Ooooh...this is a rarity. It’s like the mythical whale “moby dick” that fisherman never see - she also happens to be a fisherwoman

Also, it’s an integral bolster - seeing much more this structure lately 

given all of the amazing knives you have - including Kikuryu, what makes this piece de resistance for you? I mean the competitors for that title are fierce

i am just drooling for this one


----------



## tchan001

It is a rarity by the best female knifemaker in the world today. She only received her ABS MS in 2015. She probably only produces knives half the year at most. She makes many different kinds of knives and many are not Damascus knives. You can probably make a good guesstimate how few Haley DesRosiers MS Damascus kitchen knives exists in the world.

It's a western integral.

The batsauce Damascus is designed and forged by the maker from six bars of steel.

The Damascus pattern is fine and subtle.

The redwood burl is well-chosen with beautiful reddish colors swirling around within a comfortable sculpted natural wood handle.

The weight is not too heavy so it should be quite nimble.

It has some distal taper even though the knife is already thin.

Haven't tried out the cutting performance yet but have big expectations for it.


----------



## crockerculinary

I probably overuse this word, but that is a truly elegant blade.


----------



## Southpaw

tchan001 said:


> My Mazaki knives
> 
> Mazaki 240mm kasumi white steel iron-cladded gyuto with ho wood D-shape handle. Steel is charcoal, water quenched for extra hardness.
> Mazaki 210mm nashiji white 2 steel handled with ebony, corian, and nickel silver rings.
> Mazaki 210mm aogami 2 damascus.
> 
> View attachment 99081
> View attachment 99082
> View attachment 99083
> View attachment 99084


That middle handle, did u get that from KnS? I’m thinking of putting that on the Kato I have lined up, but I’m scared it’s thicker than I like. What are your impressions?

■ **Provided data**:

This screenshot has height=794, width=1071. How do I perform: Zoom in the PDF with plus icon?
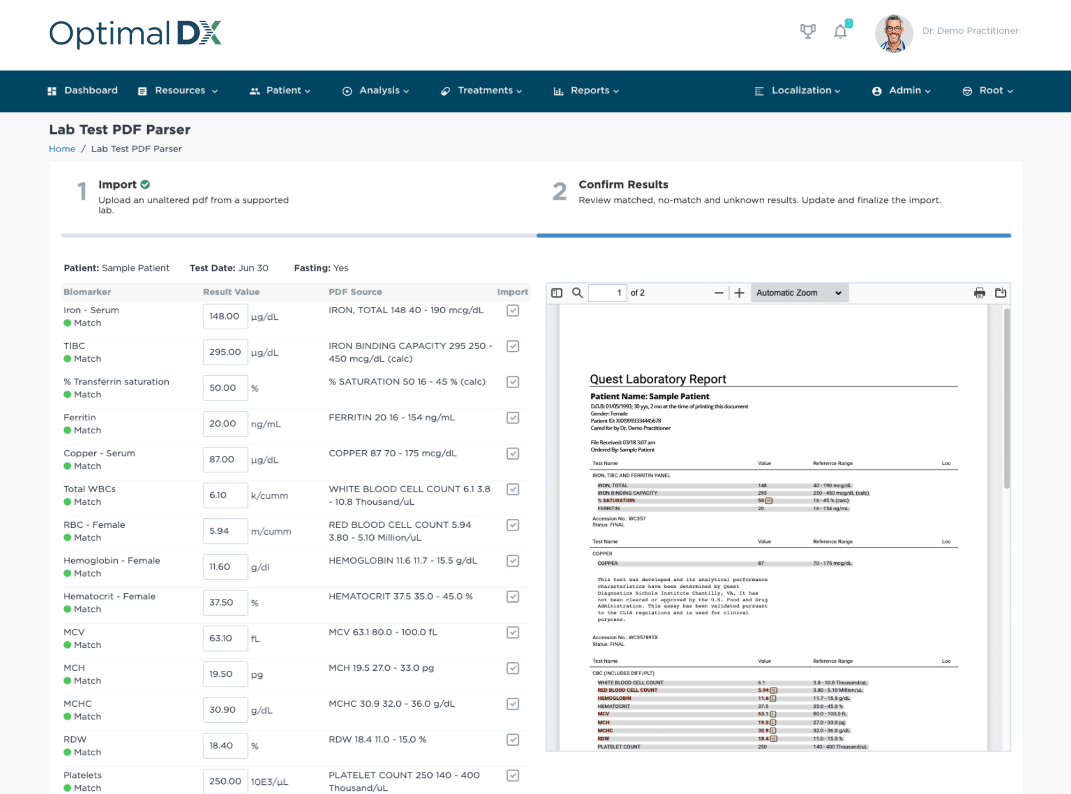coord(739,293)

■ **Exercises to complete**:
1. Answer these questions using the knife forum thread, one line each:
(a) In what year did the knifemaker receive her ABS MS?
(b) From how many bars of steel is the batsauce Damascus forged?
(c) What wood is the handle of the Mazaki 240mm gyuto?
2. Based on the knife forum thread, does each statement agree with it? Answer yes or no and quote the deciding words.
(a) The redwood burl handle shows reddish colors.
(b) tchan001 has already tested how the knife cuts.
(c) The Mazaki 210mm aogami 2 knife is a damascus knife.
3. List every Mazaki knife named in the knife forum thread.

■ **The replies**:
1.
(a) 2015
(b) Six
(c) Ho wood (a D-shape handle)

2.
(a) Yes: "beautiful reddish colors swirling around"
(b) No: "Haven't tried out the cutting performance yet"
(c) Yes: "Mazaki 210mm aogami 2 damascus."

3.
- Mazaki 240mm kasumi white steel iron-cladded gyuto
- Mazaki 210mm nashiji white 2 steel
- Mazaki 210mm aogami 2 damascus